La faillite de Thermolux fait grincer des dents au sein de la Fédération des Installateurs en équipements sanitaires et climatiques. L’un de ses membres et dirigeant de la société Reckinger Alfred S.A. est clair: «La faillite était tout à fait évitable.» Au début de l’année, Michel Reckinger a conclu un plan de maintien de l’emploi avec Thermolux. Le deal était simple: Reckinger reprenait 50 salariés et Thermolux en conservait dix pour assurer un service de dépannage à ses clients. «L’accord voulait que les salariés terminaient le vendredi chez Thermolux et démarraient le lundi suivant chez Reckinger», ajoute le responsable. Pourtant, le plan n’a pas été approuvé par les représentants du personnel. Selon Michel Reckinger, «le syndicat a expliqué aux salariés que l’État les indemniserait avec au minimum trois mois de salaire puis qu’avec le chômage, ils toucheraient 80% de leur salaire.» Des conditions semble-t-il plus claires que celles prévues par le plan de maintien de l’emploi…

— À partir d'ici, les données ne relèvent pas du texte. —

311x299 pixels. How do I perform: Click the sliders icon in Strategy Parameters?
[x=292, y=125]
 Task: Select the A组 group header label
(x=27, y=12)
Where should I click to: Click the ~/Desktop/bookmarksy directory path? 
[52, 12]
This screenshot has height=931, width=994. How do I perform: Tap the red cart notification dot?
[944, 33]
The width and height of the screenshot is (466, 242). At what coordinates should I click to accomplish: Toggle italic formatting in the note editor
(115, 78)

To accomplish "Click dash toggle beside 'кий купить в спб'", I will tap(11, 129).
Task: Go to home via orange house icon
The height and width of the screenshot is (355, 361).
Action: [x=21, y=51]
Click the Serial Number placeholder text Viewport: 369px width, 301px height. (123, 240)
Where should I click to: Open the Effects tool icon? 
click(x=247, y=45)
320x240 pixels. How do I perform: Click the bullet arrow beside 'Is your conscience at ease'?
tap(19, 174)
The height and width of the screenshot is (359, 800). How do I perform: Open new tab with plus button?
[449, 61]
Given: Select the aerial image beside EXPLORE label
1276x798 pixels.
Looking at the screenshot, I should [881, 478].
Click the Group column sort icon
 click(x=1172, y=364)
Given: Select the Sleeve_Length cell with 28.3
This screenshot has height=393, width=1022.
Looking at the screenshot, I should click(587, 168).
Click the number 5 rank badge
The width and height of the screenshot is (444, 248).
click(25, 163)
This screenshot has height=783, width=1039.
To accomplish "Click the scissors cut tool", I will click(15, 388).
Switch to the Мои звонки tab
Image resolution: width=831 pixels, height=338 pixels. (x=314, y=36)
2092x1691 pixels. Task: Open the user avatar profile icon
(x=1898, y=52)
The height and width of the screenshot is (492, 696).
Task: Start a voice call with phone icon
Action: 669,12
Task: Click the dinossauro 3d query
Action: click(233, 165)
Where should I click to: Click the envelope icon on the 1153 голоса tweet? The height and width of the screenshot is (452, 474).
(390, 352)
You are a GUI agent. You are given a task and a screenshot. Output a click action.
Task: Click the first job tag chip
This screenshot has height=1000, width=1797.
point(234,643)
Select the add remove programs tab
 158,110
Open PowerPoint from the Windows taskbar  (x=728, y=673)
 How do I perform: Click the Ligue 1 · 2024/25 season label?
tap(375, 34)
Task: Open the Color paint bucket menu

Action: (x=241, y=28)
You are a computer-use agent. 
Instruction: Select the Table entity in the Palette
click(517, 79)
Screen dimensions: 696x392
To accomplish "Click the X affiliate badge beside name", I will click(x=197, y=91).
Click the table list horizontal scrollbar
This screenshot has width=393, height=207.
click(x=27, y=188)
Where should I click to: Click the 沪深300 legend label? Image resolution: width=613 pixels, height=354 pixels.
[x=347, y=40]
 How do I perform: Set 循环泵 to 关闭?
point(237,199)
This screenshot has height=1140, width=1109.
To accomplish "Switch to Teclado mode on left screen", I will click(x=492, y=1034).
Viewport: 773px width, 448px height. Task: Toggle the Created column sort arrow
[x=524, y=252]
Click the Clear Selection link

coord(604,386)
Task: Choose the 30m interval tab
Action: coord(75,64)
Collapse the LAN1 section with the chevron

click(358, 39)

Un petit différentiel salarial

Car dans le cadre d’un plan de maintien de l’emploi, le salarié est payé au salaire minimum garanti, conformément au contrat collectif. «Cela devait être de l’ordre de 13 euros de l’heure mais ils en touchaient quinze chez Thermolux, vu le salaire tarif là-bas», explique Michel Reckinger. Pour dissiper les craintes des salariés, l’État peut verser le différentiel jusqu’à 90%. «Ce qui veut dire que le salarié renonce à 10% du taux horaire de son salaire.» Compte-tenu de l’opposition du secrétaire syndical, une prime a été proposée: «Elle tournait autour des 3.000 euros en moyenne, en fonction de l’ancienneté.» Malgré tous ces efforts, le non l’a emporté devant le plan de maintien de l’emploi, emmenant la S.à.r.l. tout droit vers la faillite. «Je suis dégoûté», confie Michel Reckinger.

Sacrés congés collectifs

Du côté syndical, la lecture est évidemment différente. «Le problème est que la faillite tombe juste avant les congés collectifs», note Stéfano Araujo. Pour le secrétaire syndical de l’OGBL, «il est difficile pour les sociétés de recruter à ce moment-là». Bref, ça ne serait qu’aux alentours de la reprise du 18 août que les ex-salariés pourraient retrouver de l’emploi. «C’est de la foutaise», rétorque Michel Reckinger qui ajoute: «Les syndicats s’en fichent royalement des frais et des conséquences de la faillite pour la collectivité. Les fournisseurs sont lésés pour plusieurs millions d’euros.» Quant à Stéfano Araujo, il reconnaît que certaines entreprises se sont déjà manifestées pour reprendre du personnel de Thermolux. «Je ferai suivre» l’information aux intéressés, avant d’ajouter que «les chances sont là», avec un personnel qualifié et des profils recherchés dans le milieu.

Hier matin, Stéfano Araujo a réuni les 60 ex-salariés de Thermolux pour une réunion d’information. «On leur a expliqué leurs droits par rapport à la faillite», explique-t-il. Quant à la case chômage, elle semble inévitable pour le syndicaliste qui conclut qu’«il vaut mieux s’inscrire pour avoir une couverture sociale.» Pas sûr que cet argument fasse baisser la température dans les rangs de la Fédération des Installateurs en équipements sanitaires et climatiques.